In order to add/remove the recipients of the GPG encrypted vault file
vault_pass.gpg add/remove the --recipient-file parameter with the
appropriate GPG public key file stored in ansible/gpg directory.
You may use the following commands to re-encrypt the encrypted vault password with the desired recipients GPG public key(s).
Note: In case you are using a Qubes GPG split VM replace the command gpg with
qubes-gpg-client in line 2
mv ansible/gpg/vault_pass.gpg ansible/gpg/vault_pass_old.gpg && \
qubes-gpg-client --batch --yes --decrypt ansible/gpg/vault_pass_old.gpg |
gpg --batch --verbose --yes --armor --encrypt \
--recipient-file ansible/gpg/anadahz.asc \
--recipient-file ansible/gpg/core.asc \
--output ansible/gpg/vault_pass.gpg && \
rm ansible/gpg/vault_pass_old.gpg
Using the debug module you can view the encrypted variable:
cd ansible ; ansible -i inventory/testing -m debug -a var='VARIABLE' all
Useful commands and documentation to help you debug and test roles.
List almost all group/host variables:
ansible -i inventory/testing -m debug group/host -a "var=vars"
List distribution version from all hosts in production inventory:
ansible all -i inventory/production -m setup -a "filter=ansible_distribution_version*"

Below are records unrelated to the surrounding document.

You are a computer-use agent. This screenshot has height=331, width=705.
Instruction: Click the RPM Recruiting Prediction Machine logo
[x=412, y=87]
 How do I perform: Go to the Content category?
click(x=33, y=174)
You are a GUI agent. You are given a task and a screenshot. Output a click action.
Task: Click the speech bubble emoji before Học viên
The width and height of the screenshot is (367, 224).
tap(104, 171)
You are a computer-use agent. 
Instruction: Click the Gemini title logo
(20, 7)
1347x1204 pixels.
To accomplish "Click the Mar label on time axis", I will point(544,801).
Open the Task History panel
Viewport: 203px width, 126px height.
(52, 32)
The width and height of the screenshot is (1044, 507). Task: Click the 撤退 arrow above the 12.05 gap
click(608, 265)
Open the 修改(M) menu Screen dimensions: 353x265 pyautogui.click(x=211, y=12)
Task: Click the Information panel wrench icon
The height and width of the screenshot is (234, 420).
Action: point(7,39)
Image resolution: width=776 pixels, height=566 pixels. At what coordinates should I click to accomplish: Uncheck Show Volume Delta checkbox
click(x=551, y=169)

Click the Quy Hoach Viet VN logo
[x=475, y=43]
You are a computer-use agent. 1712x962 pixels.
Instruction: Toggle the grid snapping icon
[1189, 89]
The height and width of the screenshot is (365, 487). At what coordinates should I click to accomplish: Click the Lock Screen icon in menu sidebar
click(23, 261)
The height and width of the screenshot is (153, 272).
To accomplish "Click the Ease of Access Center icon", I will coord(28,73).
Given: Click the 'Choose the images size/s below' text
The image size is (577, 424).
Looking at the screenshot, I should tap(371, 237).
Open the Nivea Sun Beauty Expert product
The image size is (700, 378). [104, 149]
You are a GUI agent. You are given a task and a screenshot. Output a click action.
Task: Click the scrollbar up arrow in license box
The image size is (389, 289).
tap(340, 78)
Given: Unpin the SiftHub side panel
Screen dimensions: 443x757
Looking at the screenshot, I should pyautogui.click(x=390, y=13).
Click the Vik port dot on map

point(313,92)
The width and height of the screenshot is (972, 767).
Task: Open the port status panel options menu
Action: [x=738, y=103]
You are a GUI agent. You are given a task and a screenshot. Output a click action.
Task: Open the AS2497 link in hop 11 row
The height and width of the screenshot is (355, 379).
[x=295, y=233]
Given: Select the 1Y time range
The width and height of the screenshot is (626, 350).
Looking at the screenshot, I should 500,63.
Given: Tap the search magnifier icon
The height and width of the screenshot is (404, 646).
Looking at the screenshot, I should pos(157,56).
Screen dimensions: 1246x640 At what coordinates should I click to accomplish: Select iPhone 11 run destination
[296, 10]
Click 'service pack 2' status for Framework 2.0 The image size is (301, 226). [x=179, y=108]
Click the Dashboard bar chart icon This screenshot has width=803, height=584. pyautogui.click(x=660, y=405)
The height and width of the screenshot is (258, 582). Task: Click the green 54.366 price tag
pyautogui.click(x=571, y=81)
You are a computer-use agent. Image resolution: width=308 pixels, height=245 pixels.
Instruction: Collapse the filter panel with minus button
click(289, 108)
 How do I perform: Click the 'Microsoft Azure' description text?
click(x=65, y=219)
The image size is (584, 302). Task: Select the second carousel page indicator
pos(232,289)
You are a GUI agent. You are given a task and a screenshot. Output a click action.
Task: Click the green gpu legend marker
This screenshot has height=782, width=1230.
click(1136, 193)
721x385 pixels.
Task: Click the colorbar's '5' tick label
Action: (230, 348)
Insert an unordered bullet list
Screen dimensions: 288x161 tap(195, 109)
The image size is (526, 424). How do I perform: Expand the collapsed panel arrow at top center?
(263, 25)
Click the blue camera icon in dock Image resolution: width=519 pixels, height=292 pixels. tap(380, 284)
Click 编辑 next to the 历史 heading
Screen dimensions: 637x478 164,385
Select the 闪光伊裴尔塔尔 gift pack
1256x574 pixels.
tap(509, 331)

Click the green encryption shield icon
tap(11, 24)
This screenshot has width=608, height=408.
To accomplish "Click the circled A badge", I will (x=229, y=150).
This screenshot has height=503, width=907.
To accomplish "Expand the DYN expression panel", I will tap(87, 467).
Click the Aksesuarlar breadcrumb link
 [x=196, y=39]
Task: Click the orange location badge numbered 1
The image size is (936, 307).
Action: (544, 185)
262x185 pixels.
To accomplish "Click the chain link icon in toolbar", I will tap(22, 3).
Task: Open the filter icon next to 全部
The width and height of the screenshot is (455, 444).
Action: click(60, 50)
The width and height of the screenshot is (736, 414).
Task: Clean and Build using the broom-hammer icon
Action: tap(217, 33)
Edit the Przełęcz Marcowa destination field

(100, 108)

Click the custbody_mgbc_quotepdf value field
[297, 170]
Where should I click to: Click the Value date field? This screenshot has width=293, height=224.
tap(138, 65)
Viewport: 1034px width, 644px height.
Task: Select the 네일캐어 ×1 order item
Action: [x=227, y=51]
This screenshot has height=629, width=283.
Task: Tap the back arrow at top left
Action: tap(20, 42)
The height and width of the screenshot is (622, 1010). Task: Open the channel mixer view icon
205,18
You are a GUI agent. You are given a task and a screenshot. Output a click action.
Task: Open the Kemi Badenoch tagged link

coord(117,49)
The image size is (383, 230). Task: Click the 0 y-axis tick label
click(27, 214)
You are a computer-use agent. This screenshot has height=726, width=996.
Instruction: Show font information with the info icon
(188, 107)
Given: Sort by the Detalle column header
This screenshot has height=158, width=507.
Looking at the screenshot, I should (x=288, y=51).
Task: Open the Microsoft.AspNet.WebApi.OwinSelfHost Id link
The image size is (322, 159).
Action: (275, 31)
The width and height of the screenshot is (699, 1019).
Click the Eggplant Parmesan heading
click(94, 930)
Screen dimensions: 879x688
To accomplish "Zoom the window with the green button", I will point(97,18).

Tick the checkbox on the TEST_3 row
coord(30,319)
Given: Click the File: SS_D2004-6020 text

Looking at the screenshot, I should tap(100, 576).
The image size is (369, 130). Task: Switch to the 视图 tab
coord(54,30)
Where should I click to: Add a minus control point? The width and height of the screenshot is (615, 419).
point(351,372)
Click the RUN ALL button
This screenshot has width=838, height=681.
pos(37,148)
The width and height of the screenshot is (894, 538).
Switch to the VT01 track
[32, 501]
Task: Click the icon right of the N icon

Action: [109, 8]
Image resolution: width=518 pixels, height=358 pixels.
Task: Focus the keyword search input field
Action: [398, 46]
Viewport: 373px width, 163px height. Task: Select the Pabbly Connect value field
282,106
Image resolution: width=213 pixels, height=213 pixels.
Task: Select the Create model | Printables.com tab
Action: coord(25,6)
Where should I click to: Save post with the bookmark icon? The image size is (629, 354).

Use encrypt_string to create encrypted variables to embed in inventory file:
cd ansible ; ansible-vault encrypt_string --stdin-name 'variable_name'
Note: Do not press Enter after supplying the string. That will add a newline to the encrypted value.
You can view the original value of an encrypted string by using the debug module:
ansible localhost -m debug -a var="variable_name" -e "@ansible/inventory/testing/group_vars/all/vars.yml"
To backup Greenlight database run:
docker exec -t greenlight_db_1 \
pg_dumpall -c -U postgres > /root/greenlight_`date +%d-%m-%Y"_"%H_%M_%S`.sql
- Ansible Documentation: Playbook Filters
- Ansible Documentation: Using Variables
- Ansible Documentation: Special Variables
- Ansible Documentation: Vault
Server hostnames used from the list of whistleblowers.
A collection of RSS feeds can be found as an OPML file here. This file can be imported in the RSS integration bot of our Matrix channel #privacylx:matrix.org.